» **Selected text**
☆ ☆ ☆ ☆ ☆

As we move into summer, the sun is going to rise progressively earlier and with an increasing level of intensity. Back in 2005 I remember waking at 4.45am one morning thinking I'd slept in. That summer the kids were all awake no later than 5.30am.

For the last three summers the kids have been in bed by 8.30pm - no issues with late sun - and been up at the reasonable hour of 7am. But no longer.

So I'm thinking of making a statement. I'm looking to track down an old Mr Whippy van and when the magpies start their early morning warble, I'm gonna fire that sucker up and hit the streets where the 'NO' DLS voters live and MAKE SURE they're awake to appreciate their glorious early morning light.

And instead of Green Sleeves, I might instead opt for a bit of Enter Sandman or Good Morning Sunshine. Maybe the Pixies doing Gouge Away. I'd be keen to hear your suggestions?

Sunday, May 17, 2009

WA votes no to daylight saving

It's official - daylight saving is dead in the water in Western Australia and there are plans afoot to bring back roster petrol stations.

WA, one hour and 57 years behind the rest of Australia. Would the last person to leave Perth please turn out the lights? Oh, that's right, they were never on...

Dear NO voters, that's okay, I'll be bringing the kids around when they wake up at 4.45am every day in summer and we'll have a nice play on your front lawn.

Who the f@#k needs sunlight that early anyway? All the selfish old farts pouring precious water on their gardens, or walking their arthritic dogs. Sports people? Those without kids and empty nesters?

☆ ☆ ☆ ☆ ☆

» **Material supplied**

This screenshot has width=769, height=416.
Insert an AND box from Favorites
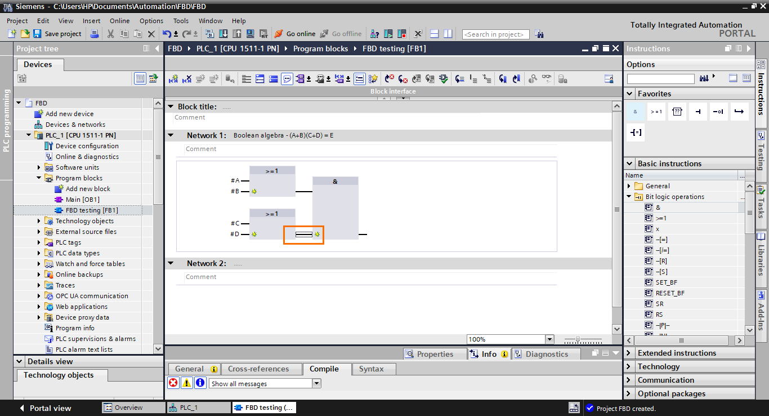(x=636, y=111)
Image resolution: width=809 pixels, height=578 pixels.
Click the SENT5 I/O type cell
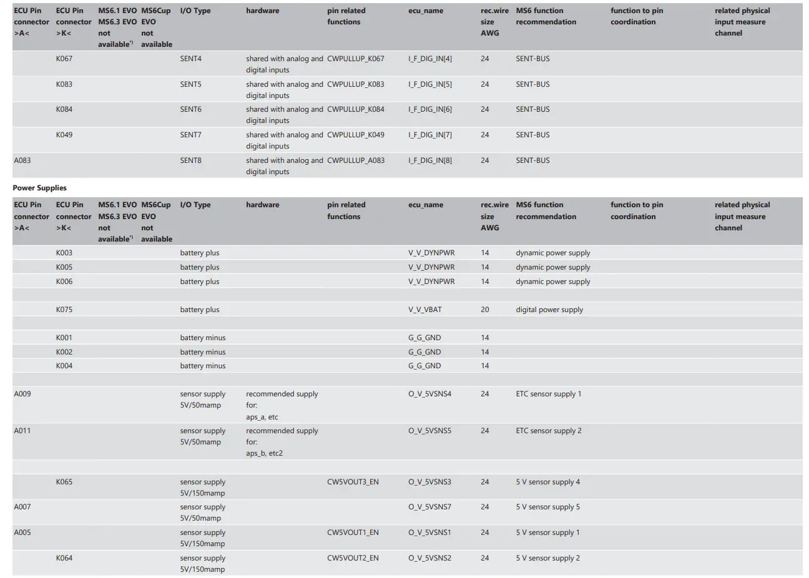(190, 84)
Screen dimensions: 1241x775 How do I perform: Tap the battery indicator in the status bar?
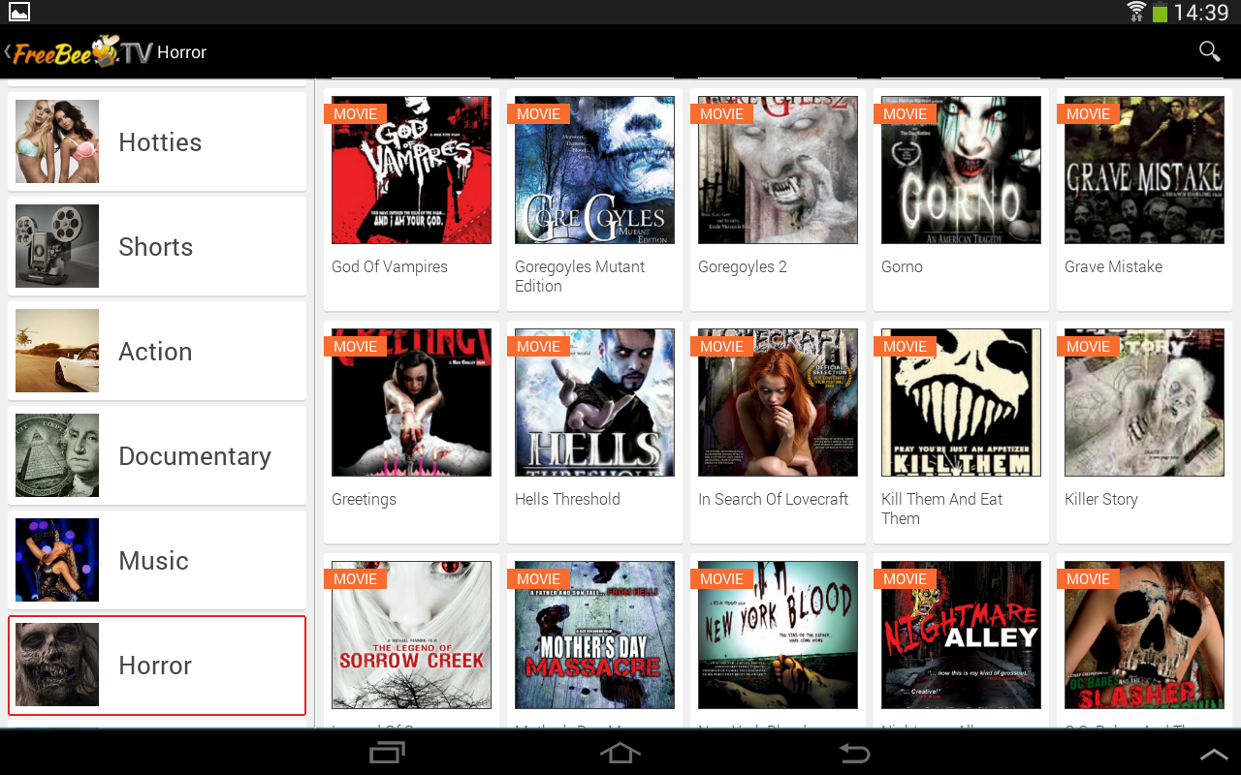pos(1159,13)
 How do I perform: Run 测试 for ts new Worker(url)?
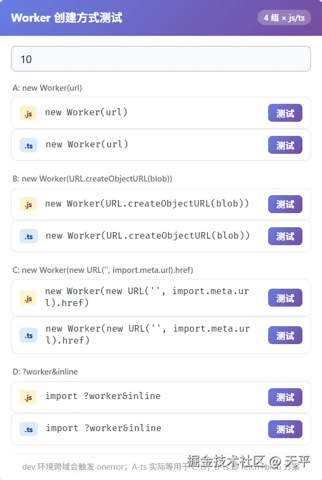[x=285, y=145]
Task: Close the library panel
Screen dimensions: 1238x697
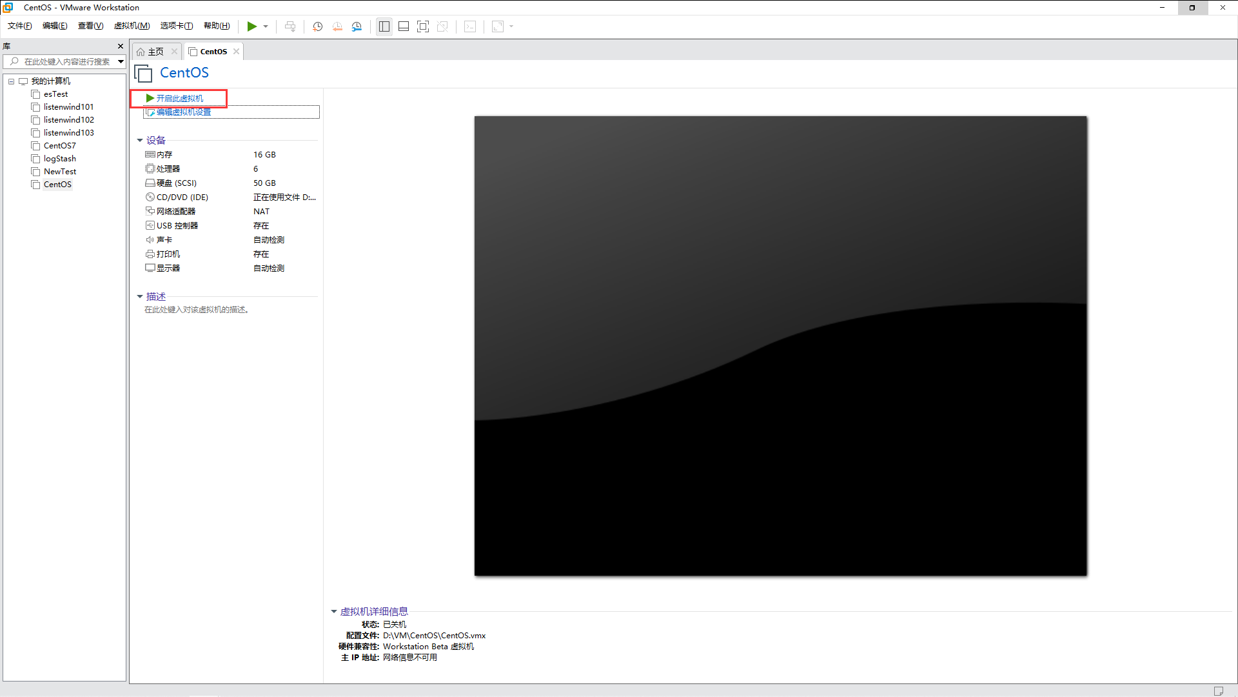Action: [x=120, y=46]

☆ ☆ ☆ ☆ ☆

» **List of tasks**
**a.** Please answer these questions about the daylight saving post:
(i) At what time did the writer wake one morning in 2005, thinking they had slept in?
(ii) For the last three summers, at what hour have the kids been getting up?
(iii) What are there plans afoot to bring back in Western Australia?
**b.** Write the next part of the daylight saving post, picking up after its final sentence.

» **Answers for the exercise**
**a.**
(i) 4.45am
(ii) 7am
(iii) Roster petrol stations

**b.**
All I wanted was a bit of time to get out of the house with the kids when I come home from work... maybe have a barbie, go to the beach, kick the footy. But no, you lot wouldn't have that. According to you all normal people should be eating dinner by 5.30pm and tucked up in bed with Fat Cat.

I'm mad as hell - the miserable, backwards thinking people of Perth would rather have the sun blazing in while most of us are either still in bed, or getting ready for work / school. More sunlight hours during the time of day when we have the least chance of actually using it... unless you're old, childless, or milking a cow.

Someone scoffed today that talk of the yes vote bringing about cultural change was ludicrous. I agreed. Indeed it would have been more an evolutionary change, akin to the time when the human race ceased being monkeys and ate our own faeces for fun.

Thanks for nothing folks and keep an eye out for me this summer - I'll be the one driving around honking his horn at the first signs of daylight making sure you're all awake to enjoy this most 'precious' time of the day.

Tuesday, May 05, 2009

In response to the NO daylight saving mob

Just thought this was worthy of its own post...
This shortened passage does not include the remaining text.